In Pensées pour une saison – Printemps, #74.
Avec toute une gradation dans les exemples fournis par l’histoire humaine, les groupements organisés d’une certaine importance peuvent être distingués soit comme des empires, fondés sur la force d’abord, soit comme des civilisations, fondées sur la loi d’abord.
La loi, laïque ou religieuse, se voulant fondée soit sur la légitimité des origines, soit sur la légitimité que procure le respect des règles morales, voire le respect de règles éthiques.
La force attire en nombre parce qu’elle est force, rien de plus ; aussi, quand elle faiblit, pour l’une ou l’autre raison, l’empire peut-il être rapidement balayé. Alors que la morale et l’éthique rassemblent dans le succès comme dans l’épreuve : le bien mérite qu’on le soutienne quand il est menacé ; aussi les civilisations sont-elles plus résilientes et plus durables, trouvant en leur sein des appuis nombreux dans l’épreuve, et plus facilement des alliés à l’extérieur.

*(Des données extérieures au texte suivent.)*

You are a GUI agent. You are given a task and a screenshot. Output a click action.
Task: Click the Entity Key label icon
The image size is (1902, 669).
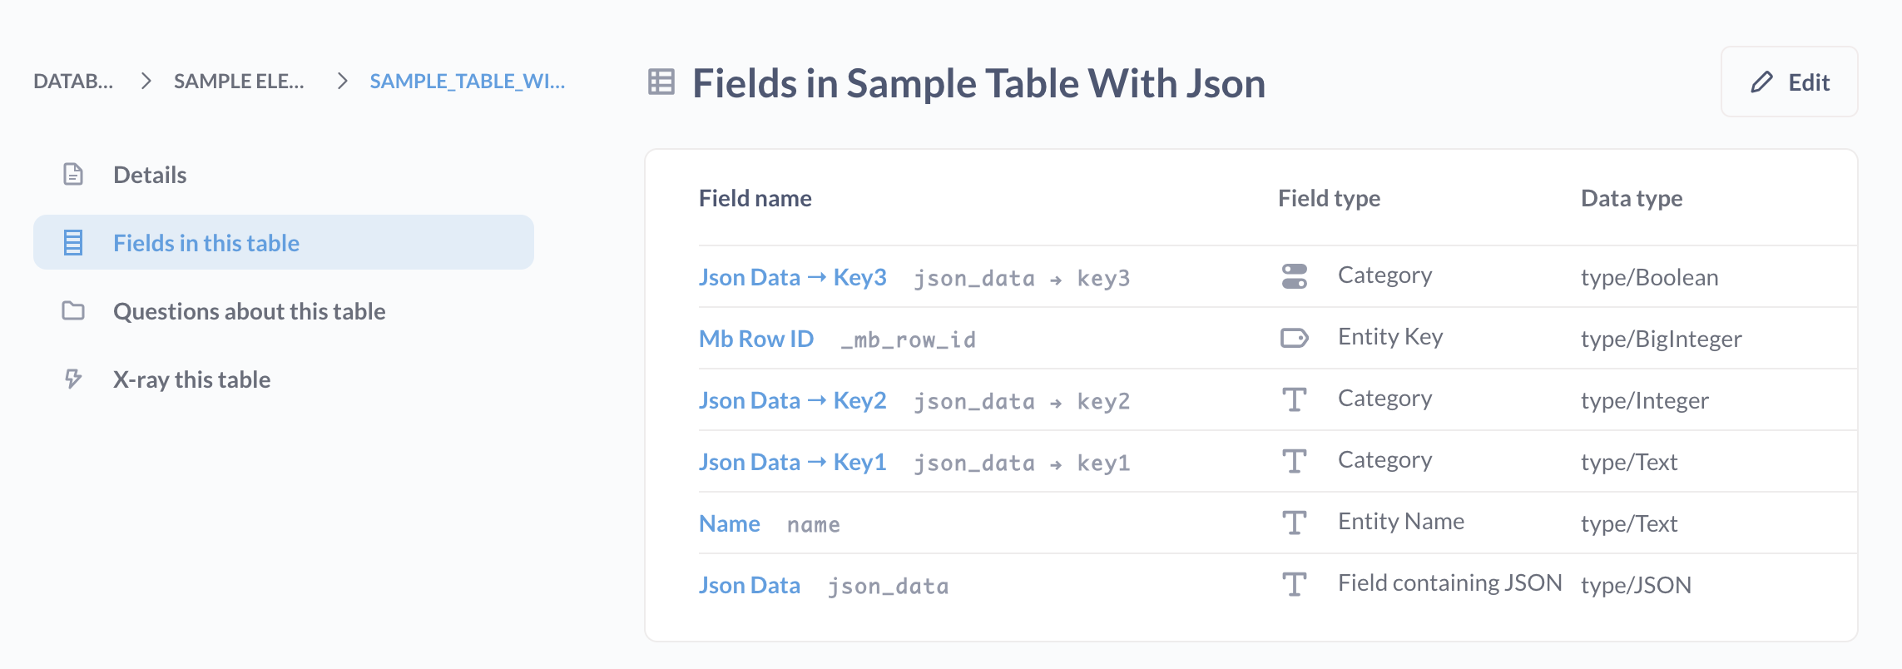click(x=1295, y=338)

Il y a morale et éthique, toutefois…
La plupart des civilisations qui se voulaient fondées sur la morale ont duré moins longtemps qu’elles ne l’auraient pu (leur effritement social, puis leur effondrement politique, s’étant principalement fait depuis l’intérieur). La raison essentielle de cette relative brièveté : leur morale était friable et bancale – car elle n’était pas, avant tout, fondée sur la dénonciation de la cruauté. Plutôt sur la dénonciation morale de tel ou tel acte quant à son objet : on ne doit pas tuer ceci, on ne doit pas manger cela, on doit assister un tel dans la peine – mais surtout pas un tel… etc.
C’est toujours le cas : la mentalité ou l’état mental du sujet commettant un crime sont rarement évoqués, ou alors seulement pour définir légalement des circonstances atténuantes.
Ainsi, encore et toujours, en dehors de la complaisance voyeuriste à décrire dans le détail des horreurs, la notion même de cruauté se trouve à peine mentionnée dans les comptes rendus légaux et dans les tribunaux. Ce qui est mis en avant dans la dénonciation de certains actes abjects c’est leur catégorie d’objet : “ génocide ”, “ racisme ”, “ anti-sémitisme ”, “ sexisme ”, “ pédophilie ”… Les objets d’interdiction et les obligations sociales changent avec le temps, on s’imagine dès lors avoir accompli un progrès… mais tout cela reste très primitif : on se trouve toujours dans une idéologie du tabou. Pas dans une pensée éthique.